Washington sanctionne des entreprises chinoises et émiraties dans le dossier iranien

Washington sanctionne des entreprises chinoises et émiraties dans le dossier iranien

Les Etats-Unis continuent de sévir dans le dossier iranien. Alors que les embargos US frappent de nouveau Téhéran depuis novembre 2018 sur la problématique nucléaire – une politique visant à exclure Téhéran des circuits financiers internationaux – la Maison Blanche a décidé de sanctionner des entreprises chinoises et émiraties suspectées d’avoir aidé des sociétés iraniennes à échapper aux mesures de l’Oncle Sam.

« Les États-Unis ont imposé jeudi 16 juin des sanctions à des entreprises chinoises et émiraties, les accusant d’aider des entreprises iraniennes à échapper aux sanctions », relaie Courrier International. « Les sanctions ont également visé un réseau de producteurs pétrochimiques iraniens, dont une partie de la production est vendue à l’étranger grâce à un trafic de contrebande. (D’après) le département américain du Trésor, deux sociétés établies à Hong Kong, trois en Iran et quatre aux Émirats arabes unis ont ainsi été ajoutées à la liste américaine des entreprises sanctionnées ».

La jurisprudence Trump toujours active

Pour rappel, les sanctions américaines à l’encontre des secteurs pétrolier et financier iraniens, levées sous la présidence d’Obama, ont retrouvé de leur superbe en novembre 2018. Cette décision est le fruit de la politique menée par son successeur, Donald Trump. Ce dernier n’ayant jamais caché sa méfiance envers les intentions nucléaires du géant perse, tout en fortifiant parallèlement une relation diplomatique toujours plus forte avec Israël… ennemi héréditaire de l’Iran.

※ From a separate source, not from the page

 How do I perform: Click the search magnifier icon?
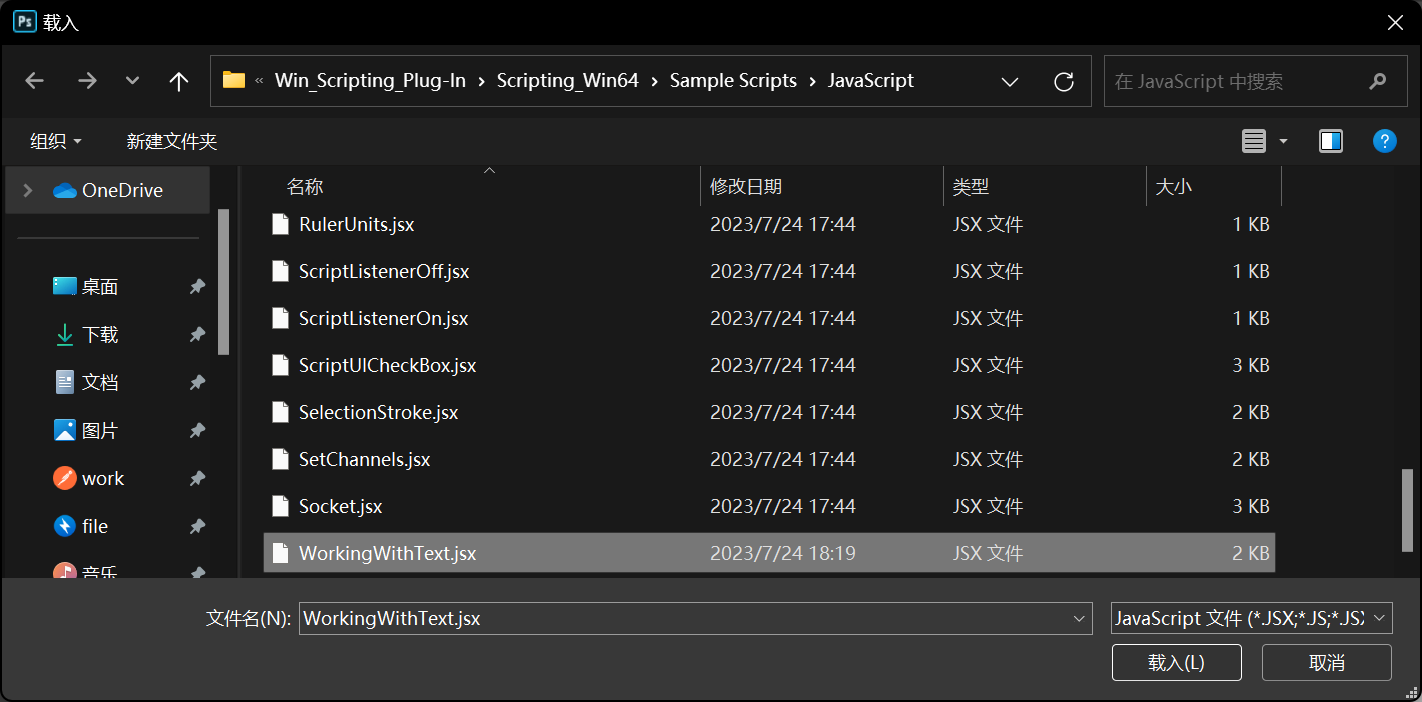1378,81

En conséquence, Washington a également entrainé l’Europe dans son sillage. Le Vieux Continent, sous pression dans ce dossier, a donc dû trouver des solutions alternatives pour continuer à commercer avec Téhéran. Et cela, sans froisser l’ogre américain. Ce qui fut loin d’être une partie de plaisir dans les faits puisque la Maison Blanche opère un chantage particulièrement tenace envers les pays tiers se risquant à braver les interdits.

Et pour cause, les entreprises asiatiques et de l’UE demeurent toujours sous la menace d’une exclusion du marché outre-Atlantique si elles persistent à importer du pétrole iranien ou d’échanger avec des entreprises et banques locales ciblées par l’Oncle Sam. Ces dernières n’ont d’ailleurs plus accès aux circuits financiers internationaux, bloquant de facto tout possibilité de virement, par exemple.

Réciproque iranienne

De son côté, l’Iran a sanctionné samedi 9 avril un général américain à la retraite et 23 autres ressortissants US impliqués dans ce que la République islamique a qualifié « d’actes de terrorisme et de violations des droits de l’homme », indique The Times of Israël.

Le média précise que « le général américain à la retraite Joseph Votel, qui a dirigé le Commandement central des États-Unis, lequel couvre le Moyen-Orient, figure parmi les 24 Américains sanctionnés. D’autres anciens fonctionnaires du Trésor et de l’armée américaine, des ambassadeurs et des chefs d’entreprise figurent également sur la liste ».

Ces derniers paient ainsi « leur implication dans des actes terroristes, la glorification et le soutien au terrorisme et les violations flagrantes des droits de l’homme ».